### PROBLEM
Print out the entries from the line containing "Task: Click the ≈ 1 200 morts ou plus text" through the last line, exactly, and print nothing else. Pictures are not copied.

### RECORDS FOR THIS TASK
# # # #

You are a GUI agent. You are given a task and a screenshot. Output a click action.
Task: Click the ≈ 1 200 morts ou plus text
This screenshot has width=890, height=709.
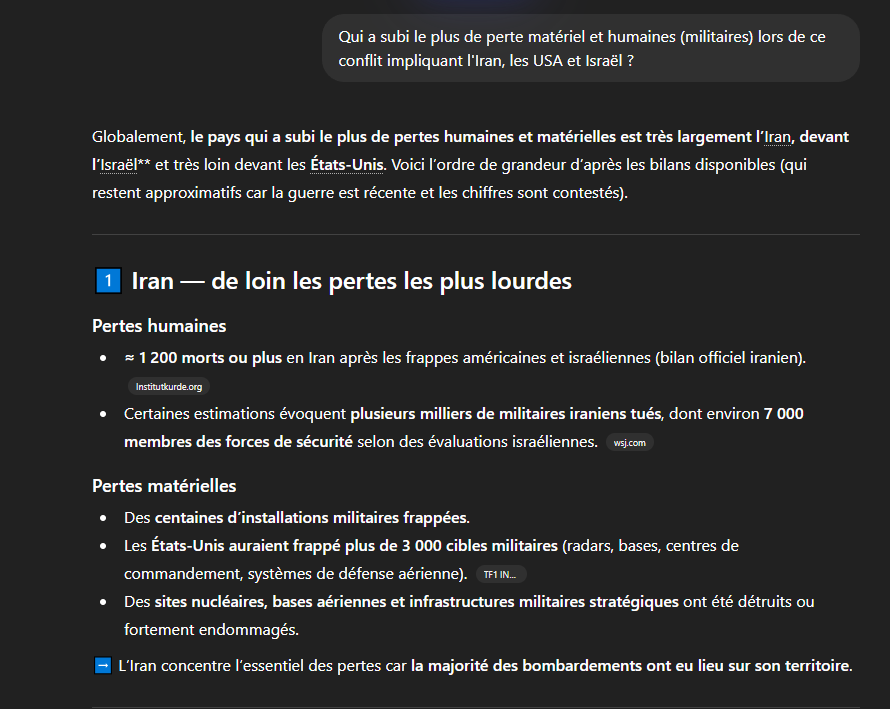click(x=203, y=358)
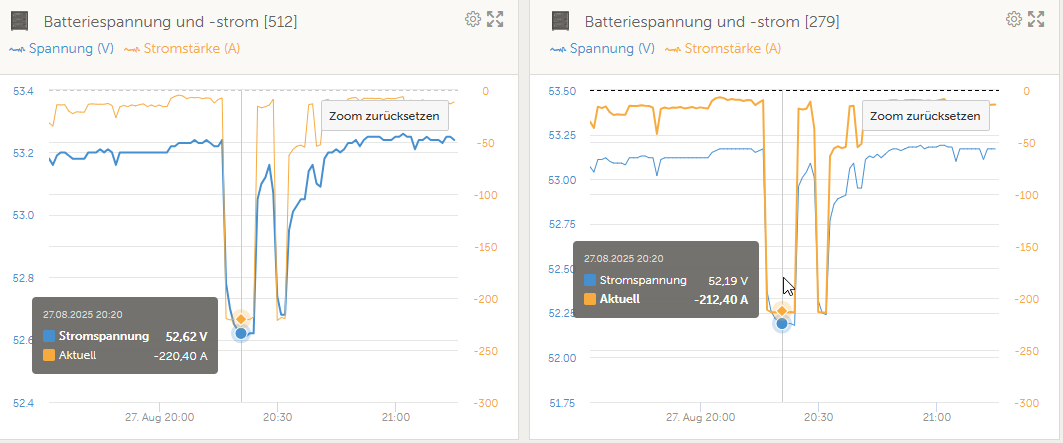
Task: Expand widget [512] to fullscreen
Action: [x=495, y=19]
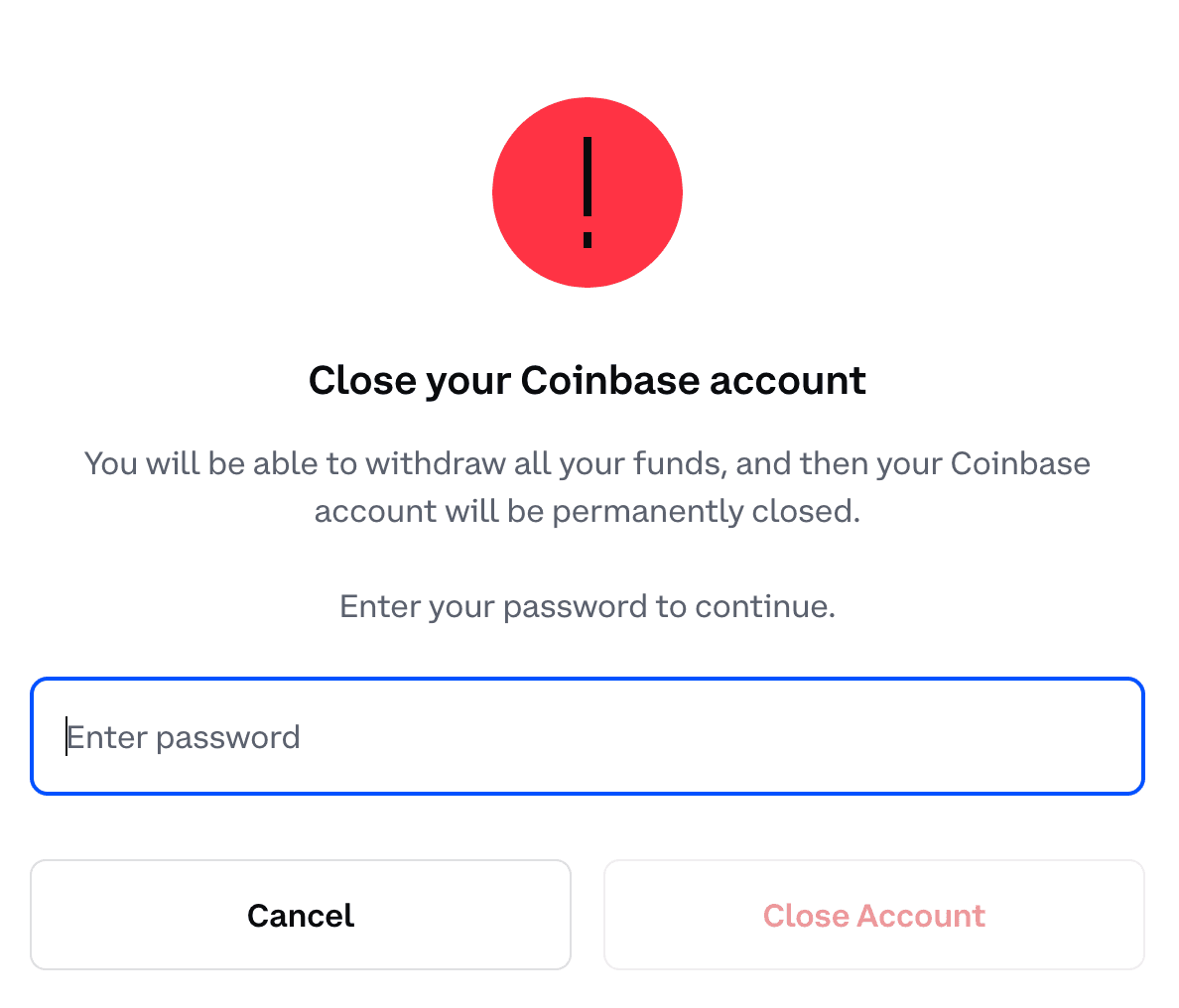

# # # #

### REPLY TO THE EXERCISE
Task: Click the ≈ 1 200 morts ou plus text
This screenshot has width=890, height=709.
click(x=203, y=358)
Task: Expand widget [512] to fullscreen
Action: [x=495, y=19]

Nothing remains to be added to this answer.